The Panama Canal doesn’t have enough water.
A lack of rainfall, blamed on climate change, is leading to a steady decline in water levels on the vital conduit. The problem is so bad that quotas are being imposed on how many ships can pass through it, a move set to snarl trade in energy, consumer goods and food as carriers are forced to sail thousands of extra miles to make deliveries.
Restrictions started this month and will continue through at least February, the canal’s managing authority said. By then, trips will be limited to 18 per day, a 50% drop from a year earlier. Excluded vessels will likely alter course to the Suez Canal - adding at least a week to the journey between the US and China - or around the bottom of South America. Such voyages will burn more fuel and lead to higher freight costs.
“It’s really a disaster playing out in slow motion,” said Peter Sand, chief analyst with Oslo-based Xeneta, which analyzes ocean and air freight markets. “We expect this will drag on for at least another year.”
The crisis mirrors what happened to Europe’s rivers during record-setting heat waves in 2022. The Rhine and Danube, for example, were evaporating at such a rate that trade valued at about $80 billion annually was disrupted. It affected oil refining, power generation and corn farming.
This October was the driest on record in Panama since record-keeping began in 1950. The level of Gatun Lake, a body of freshwater that vessels navigate on their way through the canal, has dropped to an unprecedented low.

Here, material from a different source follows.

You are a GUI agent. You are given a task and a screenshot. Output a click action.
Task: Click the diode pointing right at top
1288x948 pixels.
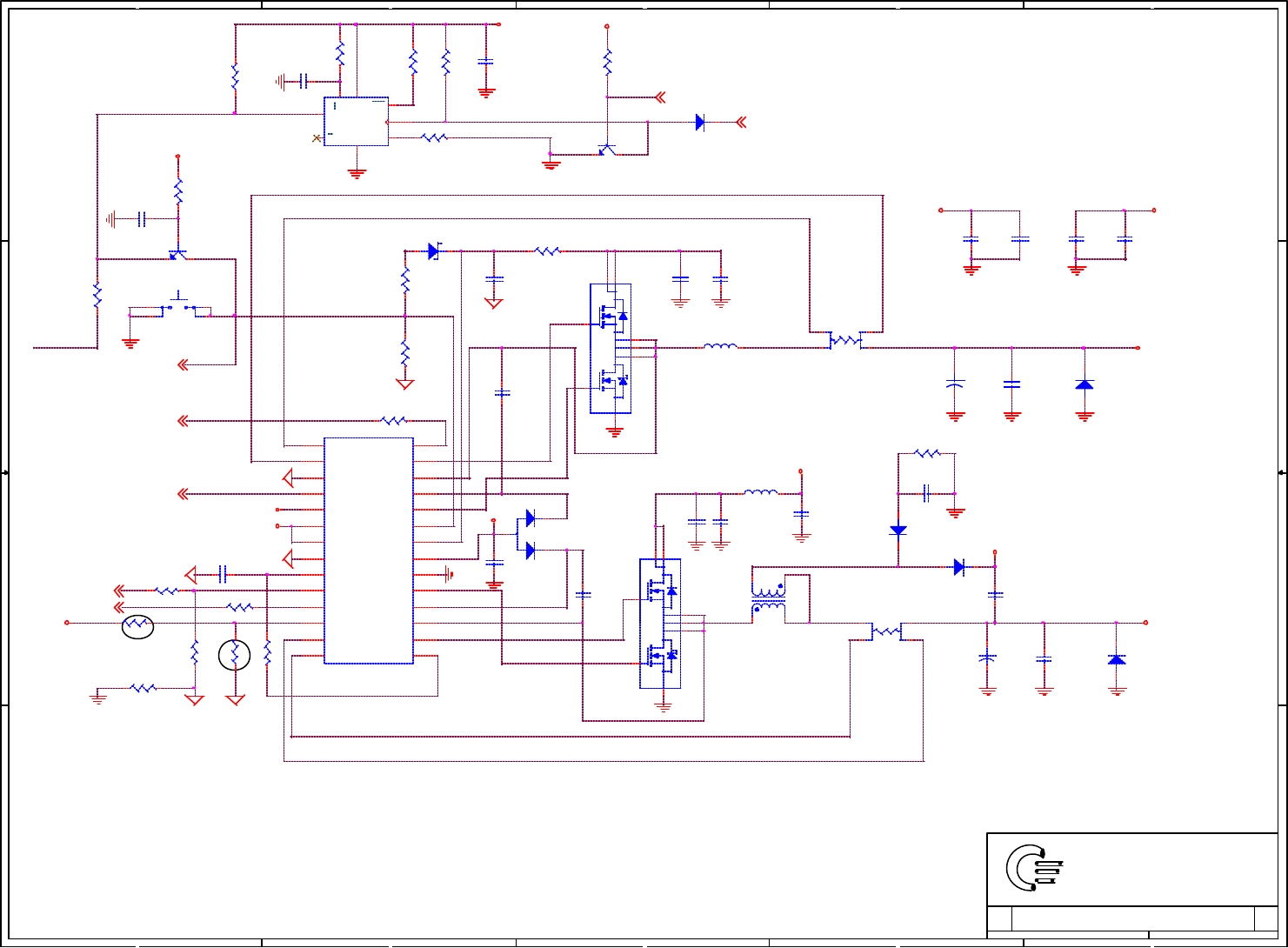point(700,123)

Trade through the isthmus generated $4.3 billion in revenue last year, according to the canal authority. Core users include tankers bringing petroleum products - especially liquefied propane - from US refineries to Asia; container ships delivering made-in-China goods to the US eastern seaboard; and bulkers moving millions of tons of grains and other agricultural products.
Severe traffic restrictions appear to be particularly challenging for propane traders. US inventories of propane and propylene have risen to their highest seasonal level on record, while Asia’s demand for the petrochemical feedstocks keeps rising.
The US is expected to export as much as 12% more propane this winter compared with last, according to a government forecast. Much of those exports need to go through the canal, and delays there can be costly to shippers and consumers alike.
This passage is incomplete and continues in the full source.